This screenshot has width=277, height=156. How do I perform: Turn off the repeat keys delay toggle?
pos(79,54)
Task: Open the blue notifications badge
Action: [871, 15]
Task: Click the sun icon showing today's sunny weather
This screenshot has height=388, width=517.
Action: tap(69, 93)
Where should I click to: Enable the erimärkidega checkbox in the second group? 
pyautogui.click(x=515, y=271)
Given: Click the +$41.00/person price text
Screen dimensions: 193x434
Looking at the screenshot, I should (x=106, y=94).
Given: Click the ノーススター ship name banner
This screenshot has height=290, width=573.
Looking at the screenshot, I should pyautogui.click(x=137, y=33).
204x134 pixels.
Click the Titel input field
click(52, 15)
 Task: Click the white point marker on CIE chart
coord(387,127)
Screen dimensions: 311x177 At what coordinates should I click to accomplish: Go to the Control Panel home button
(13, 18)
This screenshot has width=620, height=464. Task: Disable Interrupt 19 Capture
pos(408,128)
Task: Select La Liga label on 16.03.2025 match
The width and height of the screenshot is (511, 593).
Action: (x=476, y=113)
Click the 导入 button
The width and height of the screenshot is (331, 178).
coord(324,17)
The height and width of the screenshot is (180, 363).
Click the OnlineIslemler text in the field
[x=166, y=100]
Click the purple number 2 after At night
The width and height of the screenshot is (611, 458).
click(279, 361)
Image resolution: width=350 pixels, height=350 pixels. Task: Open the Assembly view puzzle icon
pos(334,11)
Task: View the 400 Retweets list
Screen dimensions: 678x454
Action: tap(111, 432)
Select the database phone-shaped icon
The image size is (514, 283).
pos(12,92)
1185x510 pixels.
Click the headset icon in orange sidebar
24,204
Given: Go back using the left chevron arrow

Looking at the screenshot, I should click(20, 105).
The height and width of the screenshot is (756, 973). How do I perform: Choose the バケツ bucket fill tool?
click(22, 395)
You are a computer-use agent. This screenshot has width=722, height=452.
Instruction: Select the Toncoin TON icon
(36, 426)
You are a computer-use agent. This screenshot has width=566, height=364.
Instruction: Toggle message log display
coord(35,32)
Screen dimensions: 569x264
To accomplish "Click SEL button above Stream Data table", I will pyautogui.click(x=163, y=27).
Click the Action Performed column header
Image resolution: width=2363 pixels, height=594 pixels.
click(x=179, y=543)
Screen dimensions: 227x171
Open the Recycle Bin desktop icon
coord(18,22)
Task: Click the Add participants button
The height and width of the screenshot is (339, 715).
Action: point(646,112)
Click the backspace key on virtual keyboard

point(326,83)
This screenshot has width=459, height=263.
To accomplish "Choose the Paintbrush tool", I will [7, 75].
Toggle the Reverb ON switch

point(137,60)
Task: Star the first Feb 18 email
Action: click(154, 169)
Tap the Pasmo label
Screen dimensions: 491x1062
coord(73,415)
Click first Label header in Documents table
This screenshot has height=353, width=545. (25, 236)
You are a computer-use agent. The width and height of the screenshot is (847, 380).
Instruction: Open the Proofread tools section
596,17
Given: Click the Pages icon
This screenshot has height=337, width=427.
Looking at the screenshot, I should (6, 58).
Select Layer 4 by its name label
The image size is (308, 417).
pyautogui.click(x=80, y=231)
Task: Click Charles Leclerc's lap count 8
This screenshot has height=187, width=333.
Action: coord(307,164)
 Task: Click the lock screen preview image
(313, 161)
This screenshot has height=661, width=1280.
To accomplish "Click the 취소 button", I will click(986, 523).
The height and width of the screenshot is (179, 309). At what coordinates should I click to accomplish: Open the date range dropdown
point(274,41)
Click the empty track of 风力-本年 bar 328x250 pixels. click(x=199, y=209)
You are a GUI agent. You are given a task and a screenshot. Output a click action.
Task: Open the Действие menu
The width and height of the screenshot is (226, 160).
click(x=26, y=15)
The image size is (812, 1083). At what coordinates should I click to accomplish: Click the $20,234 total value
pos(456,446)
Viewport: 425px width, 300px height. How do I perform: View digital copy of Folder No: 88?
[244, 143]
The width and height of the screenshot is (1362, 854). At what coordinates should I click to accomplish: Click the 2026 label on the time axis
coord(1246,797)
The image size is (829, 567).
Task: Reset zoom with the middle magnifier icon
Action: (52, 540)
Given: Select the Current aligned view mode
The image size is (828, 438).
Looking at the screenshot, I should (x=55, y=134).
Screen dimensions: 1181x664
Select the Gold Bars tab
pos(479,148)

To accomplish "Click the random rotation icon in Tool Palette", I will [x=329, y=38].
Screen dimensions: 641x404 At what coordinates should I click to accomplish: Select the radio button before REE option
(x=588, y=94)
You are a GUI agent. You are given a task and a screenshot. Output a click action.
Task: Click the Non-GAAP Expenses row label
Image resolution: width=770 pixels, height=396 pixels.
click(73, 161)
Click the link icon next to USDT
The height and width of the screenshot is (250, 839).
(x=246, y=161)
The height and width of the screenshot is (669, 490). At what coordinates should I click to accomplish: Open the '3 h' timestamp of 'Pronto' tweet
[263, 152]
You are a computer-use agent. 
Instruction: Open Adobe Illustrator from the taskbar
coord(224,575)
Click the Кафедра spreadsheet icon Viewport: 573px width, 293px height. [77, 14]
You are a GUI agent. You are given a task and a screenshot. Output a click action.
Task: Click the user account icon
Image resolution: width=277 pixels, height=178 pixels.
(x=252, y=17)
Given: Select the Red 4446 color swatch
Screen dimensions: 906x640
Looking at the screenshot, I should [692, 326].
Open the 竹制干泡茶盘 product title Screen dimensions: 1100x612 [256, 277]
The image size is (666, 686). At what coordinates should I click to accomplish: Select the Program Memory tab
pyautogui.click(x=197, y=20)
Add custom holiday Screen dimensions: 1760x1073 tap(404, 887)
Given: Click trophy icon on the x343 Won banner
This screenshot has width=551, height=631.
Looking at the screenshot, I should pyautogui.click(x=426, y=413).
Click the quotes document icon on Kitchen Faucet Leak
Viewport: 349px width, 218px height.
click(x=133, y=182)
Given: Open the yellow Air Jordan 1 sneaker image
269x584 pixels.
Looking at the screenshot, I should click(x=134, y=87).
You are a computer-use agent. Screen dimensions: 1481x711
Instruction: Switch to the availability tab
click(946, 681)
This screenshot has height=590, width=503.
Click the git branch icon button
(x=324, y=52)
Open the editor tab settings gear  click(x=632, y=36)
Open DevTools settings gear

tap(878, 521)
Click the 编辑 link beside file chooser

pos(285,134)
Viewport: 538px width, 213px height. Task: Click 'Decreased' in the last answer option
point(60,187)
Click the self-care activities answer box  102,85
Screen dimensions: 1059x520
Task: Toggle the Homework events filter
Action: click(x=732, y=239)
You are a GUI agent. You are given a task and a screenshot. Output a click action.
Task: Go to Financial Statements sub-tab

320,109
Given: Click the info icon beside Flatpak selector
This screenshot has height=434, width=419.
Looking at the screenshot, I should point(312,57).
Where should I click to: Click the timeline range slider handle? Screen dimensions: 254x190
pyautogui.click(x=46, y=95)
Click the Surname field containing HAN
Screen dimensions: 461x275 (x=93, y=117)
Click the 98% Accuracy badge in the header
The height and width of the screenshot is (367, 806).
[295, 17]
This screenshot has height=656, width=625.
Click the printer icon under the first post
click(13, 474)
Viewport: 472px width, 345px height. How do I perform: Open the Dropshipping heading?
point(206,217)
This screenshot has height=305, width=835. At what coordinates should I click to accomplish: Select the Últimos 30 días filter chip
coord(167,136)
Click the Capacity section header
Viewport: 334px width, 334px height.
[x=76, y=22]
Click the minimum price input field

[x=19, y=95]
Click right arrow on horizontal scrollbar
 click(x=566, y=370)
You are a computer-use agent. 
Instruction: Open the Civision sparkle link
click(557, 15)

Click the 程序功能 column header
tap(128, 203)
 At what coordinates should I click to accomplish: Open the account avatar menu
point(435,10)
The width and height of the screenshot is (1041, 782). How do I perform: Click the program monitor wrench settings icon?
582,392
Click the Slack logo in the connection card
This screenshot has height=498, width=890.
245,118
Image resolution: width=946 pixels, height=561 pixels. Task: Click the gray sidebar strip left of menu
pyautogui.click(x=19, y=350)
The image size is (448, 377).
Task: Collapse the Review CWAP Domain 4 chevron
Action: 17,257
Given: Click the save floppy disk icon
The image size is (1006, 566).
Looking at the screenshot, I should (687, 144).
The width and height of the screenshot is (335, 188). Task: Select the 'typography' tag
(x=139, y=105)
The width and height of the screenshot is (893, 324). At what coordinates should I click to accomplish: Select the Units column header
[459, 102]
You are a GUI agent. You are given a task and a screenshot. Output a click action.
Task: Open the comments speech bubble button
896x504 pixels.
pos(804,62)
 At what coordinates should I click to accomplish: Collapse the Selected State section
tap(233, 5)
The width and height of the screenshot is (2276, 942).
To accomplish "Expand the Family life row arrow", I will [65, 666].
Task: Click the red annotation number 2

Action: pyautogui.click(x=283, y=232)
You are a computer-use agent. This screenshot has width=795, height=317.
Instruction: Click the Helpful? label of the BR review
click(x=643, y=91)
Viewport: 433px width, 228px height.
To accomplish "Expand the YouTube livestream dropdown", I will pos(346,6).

* _What is needed_
In the entries above, restate word for word the lines between the one holding "Instruction: Select the Toncoin TON icon" and the one holding "Task: Click the Add participants button", inclusive, and nothing besides.

* _Written answer_
Instruction: Select the Toncoin TON icon
(36, 426)
You are a computer-use agent. This screenshot has width=566, height=364.
Instruction: Toggle message log display
coord(35,32)
Screen dimensions: 569x264
To accomplish "Click SEL button above Stream Data table", I will pyautogui.click(x=163, y=27).
Click the Action Performed column header
Image resolution: width=2363 pixels, height=594 pixels.
click(x=179, y=543)
Screen dimensions: 227x171
Open the Recycle Bin desktop icon
coord(18,22)
Task: Click the Add participants button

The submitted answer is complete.